In this medium, of course, we have to imagine a little harder.
For this example, imagine the Nurse offering pills in The Cup:
“Take your meds”
First, imagine you have significant Dementia: you lack the ability to remember much of anything past five minutes, so moment to moment you have to surmise as best you can where you are. At the moment, you think you’re in your own home, minding your own business. Suddenly a young stranger approaches without warning offering an odd little plastic cup: “Take your meds.”
Who are they?
How did they get in here?
Are they dangerous?
Would you trust this strange uninvited intruder into YOUR home?
Would you accept the pills? What if it was some nasty-tasting powder (crushed meds) mixed in applesauce?
What if you asked them to explain themselves and they insisted you were in a nursing home or hospital, that you were sick, that they were taking care of you, they were in charge here?
Or “Doctor’s orders”?
Or they got angry and said they tell you to stop asking the same things over & over? (you don’t remember any previous times, not at all: what are they talking about?)
How cooperative would you be? How long would this simple interaction take to complete?
Second, imagine your memory if fine, but you have paranoid delusions: You’re on the run – there are government agents after you because of what you know. The Conspiracy managed to get you locked up in this so-called Psych Ward. You don’t know who you can trust. A stranger – an agent perhaps? shows you some pills in a cup: “Take your meds.” They could easily be poison, or some sort of mind control, or who knows what.
Would you take them?
Perhaps fake taking them while you figure out an escape plan?
There are many ways we could approach either patient, any of which would offer better results than blunt directions. If we can even vaguely see things from patients’ point of view, we can find ways to win their trust and coöperation.
If we ignore their point of view, everyone suffers for it, including us.
Make sense? Any ideas?

Relationship, relationship, relationship! Getting your paranoid patient to take their meds starts the moment they arrive on the unit… build trust by tending to simple needs. Think of the new patient as a weary refugee who’s arrived at your home after an arduous journey (that’s not much of a stretch from the truth). Invite them in, offer food and drink, a shower, clean clothes, a warm dry bed. Be a good host. Provide those simple things that have nothing to do with YOUR clinical agenda – there will be plenty of time for that. Find something they’ll accept from you that’s non-threatening and build up a bank of positive experiences they have with you.

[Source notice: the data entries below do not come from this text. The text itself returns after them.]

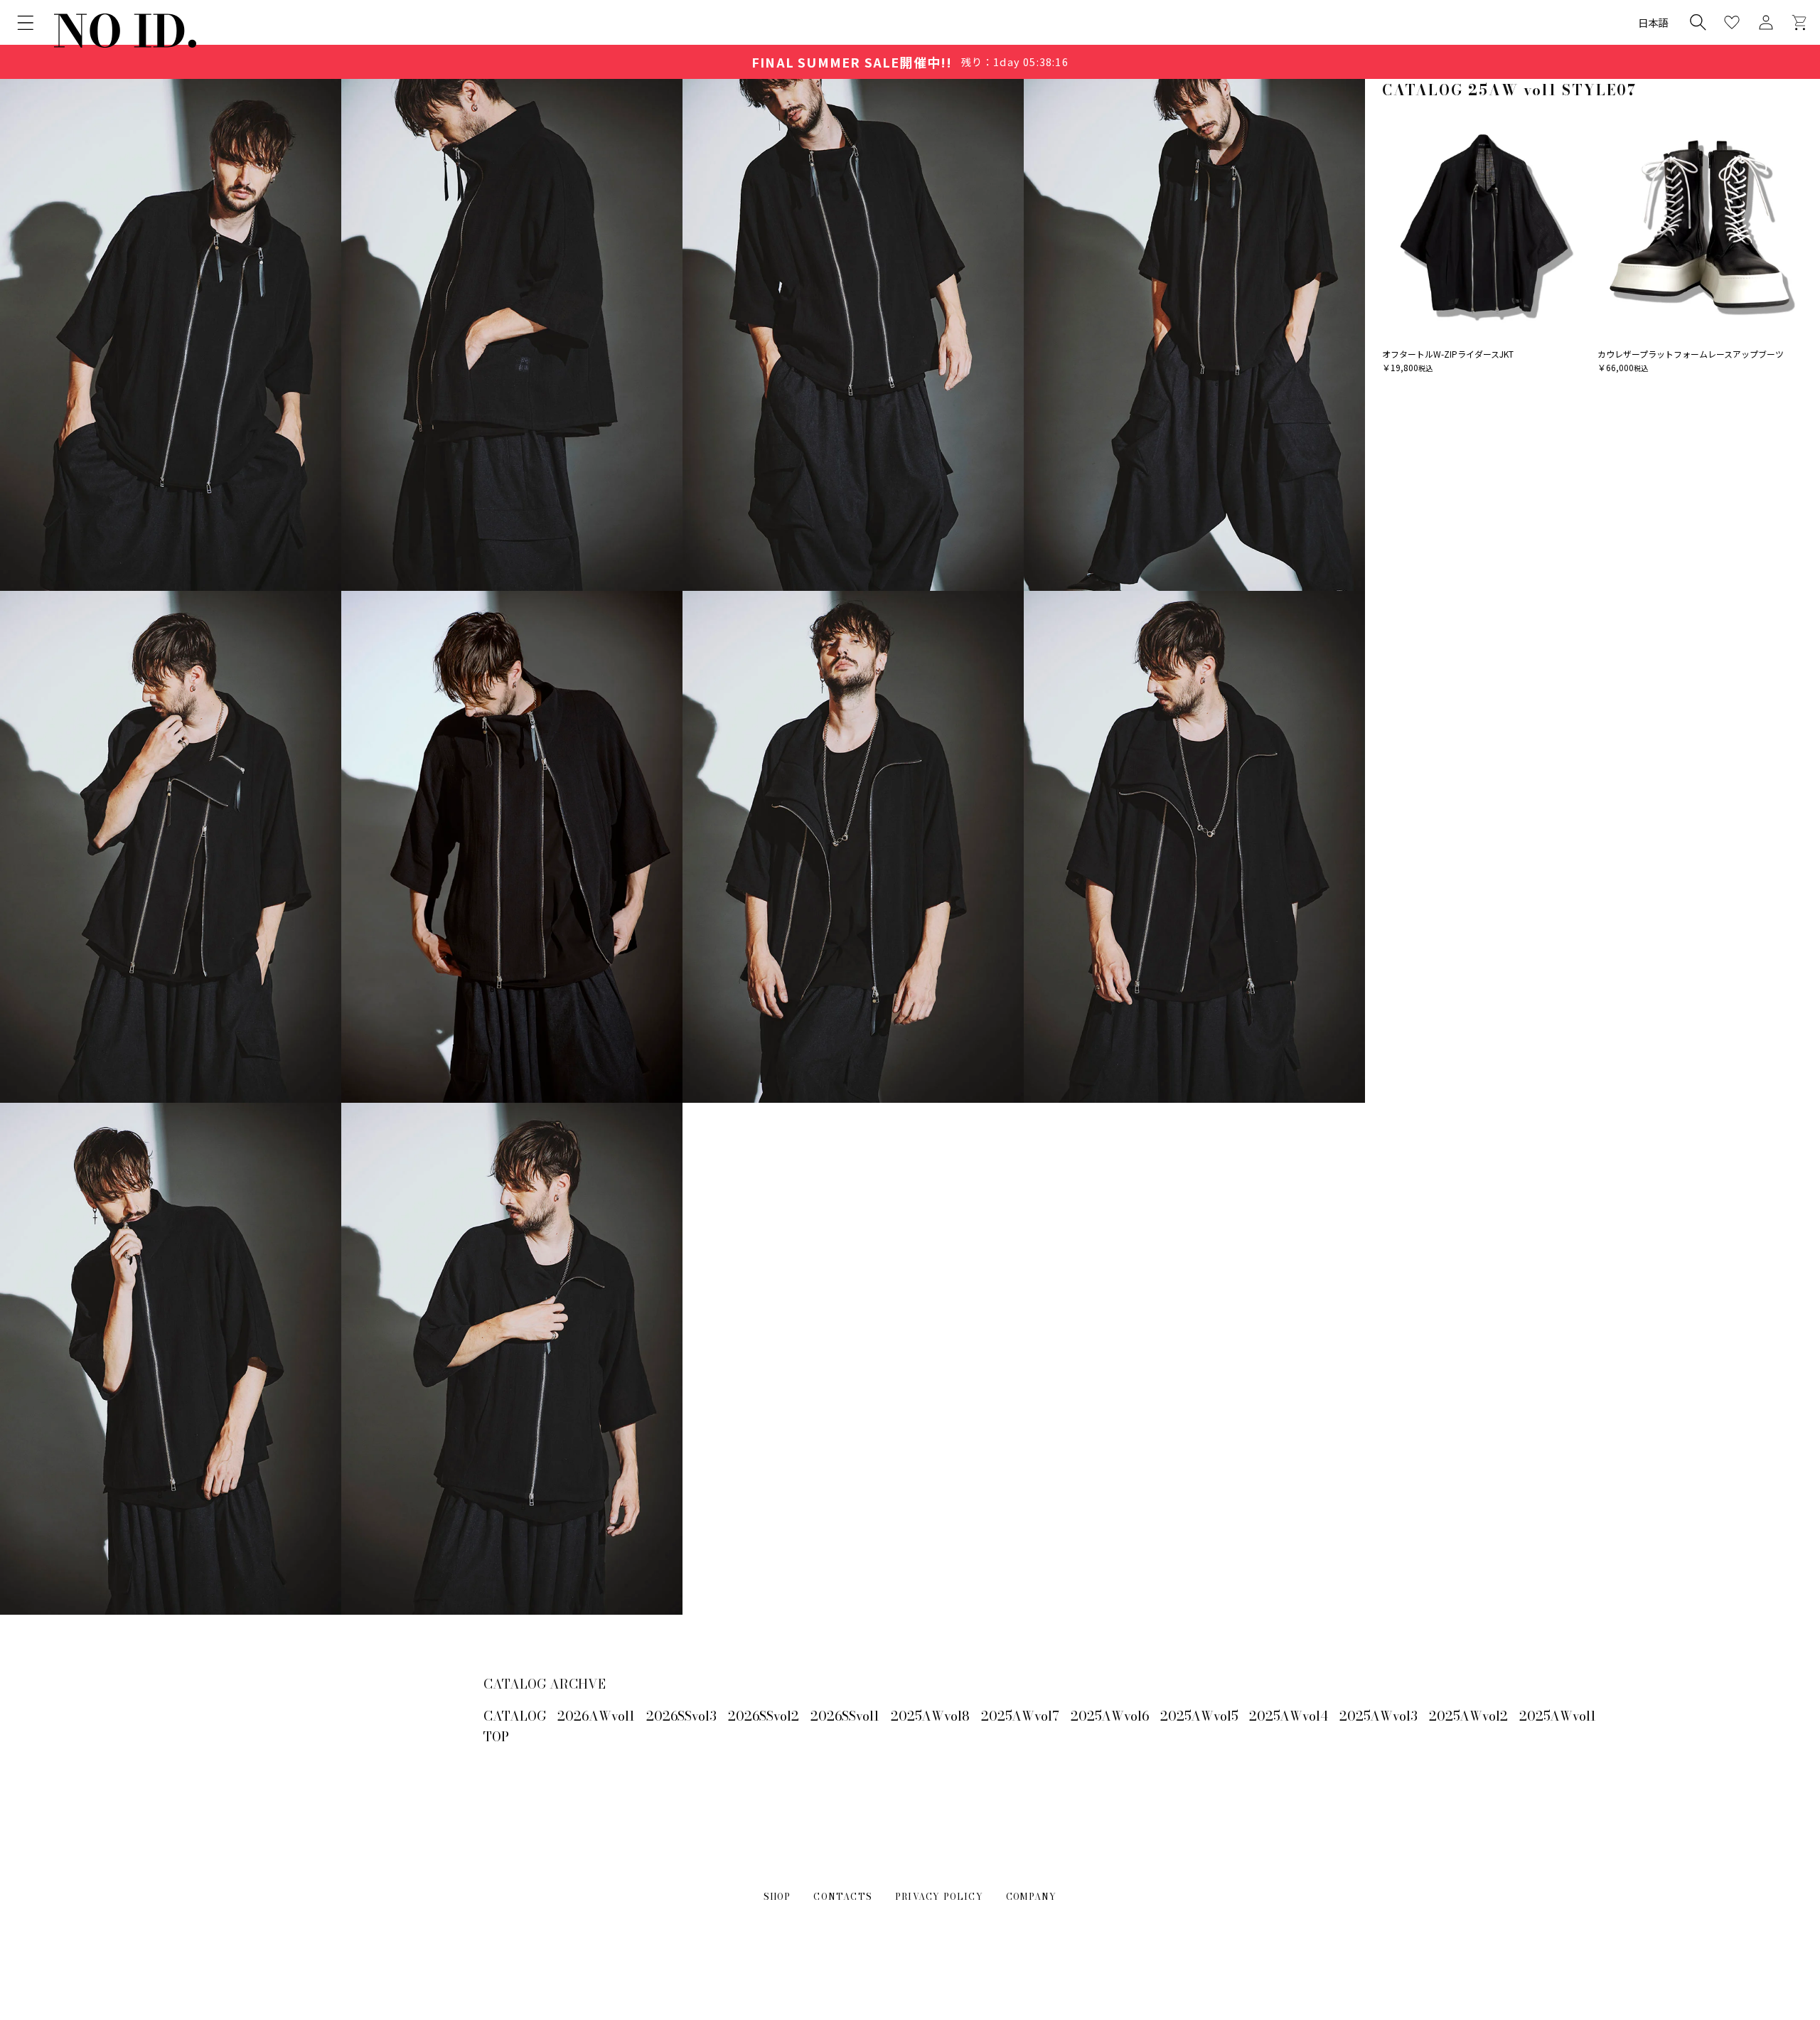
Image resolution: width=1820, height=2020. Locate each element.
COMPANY (1031, 1896)
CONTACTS (842, 1896)
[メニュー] (26, 23)
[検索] (1698, 22)
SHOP (777, 1896)
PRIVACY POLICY (939, 1896)
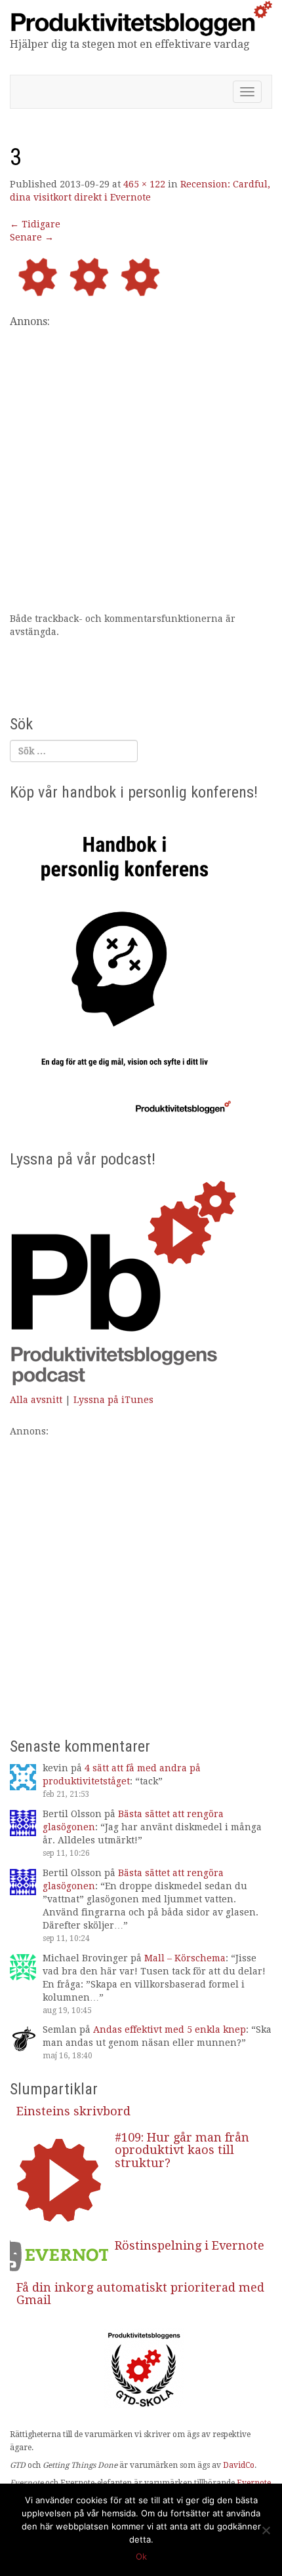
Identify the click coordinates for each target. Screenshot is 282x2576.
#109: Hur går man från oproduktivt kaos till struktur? (182, 2150)
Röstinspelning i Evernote (189, 2245)
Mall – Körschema (185, 1958)
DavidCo (238, 2465)
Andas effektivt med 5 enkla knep (169, 2029)
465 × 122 (144, 184)
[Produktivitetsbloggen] (141, 17)
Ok (141, 2556)
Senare (32, 237)
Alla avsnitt (36, 1399)
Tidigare (35, 224)
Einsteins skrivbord (73, 2111)
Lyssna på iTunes (113, 1399)
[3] (141, 277)
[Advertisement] (141, 471)
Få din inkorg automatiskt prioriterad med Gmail (140, 2293)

They need proof they won’t suffer at your hands.
Engage your patient in general conversation – don’t make it all about their symptoms and illness. ASK them what they need or want and provide it whenever possible. We have no idea what their perceptions are – maybe our new patient thinks the med window is actually a portal to a terrifying alternate universe. No wonder he’s afraid to approach and take his meds!
Most of all, remember why you’re there… it’s not to get your tasks done, it’s to help your patient feel better. You have to start at their beginning, not yours.
Absolutely! The time to start building rapport is on first meeting them, and the time to address crises or resistance is well before you know if either will actually arise. Being good to people, all people, is not only the right thing to do, but the wise thing to do: everyone benefits, especially you. Also, patients talk about you, more than you may realize, and your reputation greatly affects the outcome of all clinical interactions. Thanks for the great comment!